Analisis mengenai pertanyaan (2) “Ada berapa suku di Desa Tanap, Kecamatan Kembayan, Kabupaten Sanggau?” terlihat dari data narasumber suku yang ada di Desa Tanap, Kecamatan Kembayan, Kabupaten Sanggau sekitar 8 suku yaitu : suku Melayu,
suku jawa, suku Batak, suku Bugis, suku Padang, suku dayak Bidayuh (Bisomu dan Muara), suku dayak Ribun, Suku dayak Pandu/Jangkang. Daerah Desa
Tanap, Kecamatan Kembayan, Kabupaten Sanggau sudah di tempati berbagai macam ragam suku yang ada.
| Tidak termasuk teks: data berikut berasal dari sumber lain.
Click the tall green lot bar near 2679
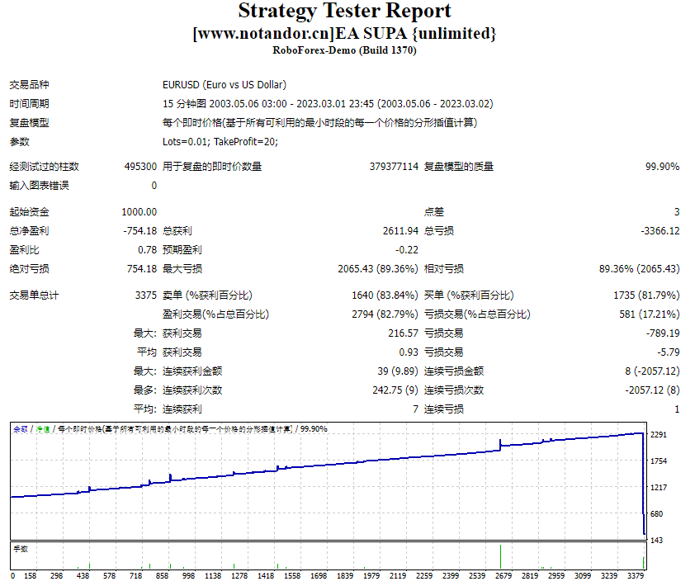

Analisis mengenai pertanyaan (3) “Apakah narasumber suku dayak Bidayuh? Jika bukan suku apa?”
ternyata di Desa tanap, Kecamatan Kembayan, Kabupaten Sanggau, setiap narasumber memiliki suku dayak
yang berbeda, ada asli suku dayak
Bidayuh (bumate), asli suku dayak Muara/ Bih Nangeuh, asli
suku dayak Binyuke dan suku dayak pandu/jangkang.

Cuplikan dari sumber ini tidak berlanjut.